Abstract Membrane protein degradation techniques hijacking lysosome targeting receptors (LTRs) have provided new opportunities to develop anticancer therapeutics. However, due to varied expression of these LTRs and potential influence on their native biological function resulting from excessive endocytosis, developing alternative membrane protein degraders is highly desirable. Here, Ferritac (ferritin‐based targeting chimeras) is developed, a plug‐and‐play membrane degradation platform that displayed multivalent antibodies via Spycatcher‐Spytag chemistry to crosslink the membrane protein ectodomains nearby for degradation. Based on receptor crosslinking, the Ferritac platform obviates the dependence on specific LTRs. This study reveals the Ferritac nanoparticles efficiently degraded epidermal growth factor receptor (EGFR) both in vitro and in vivo.
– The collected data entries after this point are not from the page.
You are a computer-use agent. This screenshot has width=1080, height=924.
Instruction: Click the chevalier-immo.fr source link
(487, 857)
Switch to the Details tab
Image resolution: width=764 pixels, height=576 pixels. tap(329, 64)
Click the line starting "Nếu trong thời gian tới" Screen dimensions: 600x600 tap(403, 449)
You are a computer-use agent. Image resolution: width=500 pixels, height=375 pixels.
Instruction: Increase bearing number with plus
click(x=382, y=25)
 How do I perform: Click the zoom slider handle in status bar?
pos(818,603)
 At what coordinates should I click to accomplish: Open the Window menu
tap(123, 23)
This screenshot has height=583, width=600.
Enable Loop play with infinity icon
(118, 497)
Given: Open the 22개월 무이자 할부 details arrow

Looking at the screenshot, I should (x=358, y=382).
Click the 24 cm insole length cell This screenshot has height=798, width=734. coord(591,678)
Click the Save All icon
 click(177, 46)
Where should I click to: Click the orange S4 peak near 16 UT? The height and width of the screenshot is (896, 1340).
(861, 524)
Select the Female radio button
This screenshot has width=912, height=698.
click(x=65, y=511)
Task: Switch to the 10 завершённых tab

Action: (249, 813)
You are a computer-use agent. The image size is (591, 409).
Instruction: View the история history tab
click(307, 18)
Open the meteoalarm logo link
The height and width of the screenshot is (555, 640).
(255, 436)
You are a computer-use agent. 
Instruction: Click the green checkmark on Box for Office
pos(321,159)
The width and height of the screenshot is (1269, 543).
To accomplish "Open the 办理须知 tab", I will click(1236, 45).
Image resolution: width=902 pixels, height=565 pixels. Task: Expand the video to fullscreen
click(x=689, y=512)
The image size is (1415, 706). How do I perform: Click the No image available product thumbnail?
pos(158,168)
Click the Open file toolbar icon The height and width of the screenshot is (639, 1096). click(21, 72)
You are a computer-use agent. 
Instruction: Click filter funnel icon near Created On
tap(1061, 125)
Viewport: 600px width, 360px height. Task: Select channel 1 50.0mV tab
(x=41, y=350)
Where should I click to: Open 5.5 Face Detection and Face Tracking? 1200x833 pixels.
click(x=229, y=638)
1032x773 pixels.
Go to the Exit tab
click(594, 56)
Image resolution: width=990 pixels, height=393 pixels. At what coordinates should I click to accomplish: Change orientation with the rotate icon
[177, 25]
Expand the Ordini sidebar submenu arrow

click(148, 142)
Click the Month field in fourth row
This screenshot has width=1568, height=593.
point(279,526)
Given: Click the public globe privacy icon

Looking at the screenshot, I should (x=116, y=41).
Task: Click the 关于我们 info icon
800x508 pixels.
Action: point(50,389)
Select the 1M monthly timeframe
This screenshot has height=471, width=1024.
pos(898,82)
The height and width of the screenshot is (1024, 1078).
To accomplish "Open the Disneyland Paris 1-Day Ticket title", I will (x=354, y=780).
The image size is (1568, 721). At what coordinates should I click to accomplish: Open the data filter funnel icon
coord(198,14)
In mechanistic studies, the Ferritac‐Anti‐EGFR nanoparticles adopted clathrin‐based endocytosis and mainly involved with lysosome pathways for protein degradation, which are successfully expanded to degrade PD‐L1 (programmed death‐ligand 1) and HER2 (human epidermal growth factor receptor 2) in vitro. Moreover, the efficient PD‐L1 degradation by Ferritac‐Anti‐PD‐L1 to induce a potent anticancer immune response in vivo is validated in both MC38 and B16F10 tumor models. Further combined with chemotherapeutics paclitaxel, the Ferritac‐Anti‐PD‐L1 saw a satisfactory synergistic therapeutic effect. Overall, the Ferritac platform could be easily applied to various targets by directly attaching the relevant antibodies and could be a promising candidate as a novel and versatile LTR‐independent membrane protein degrader.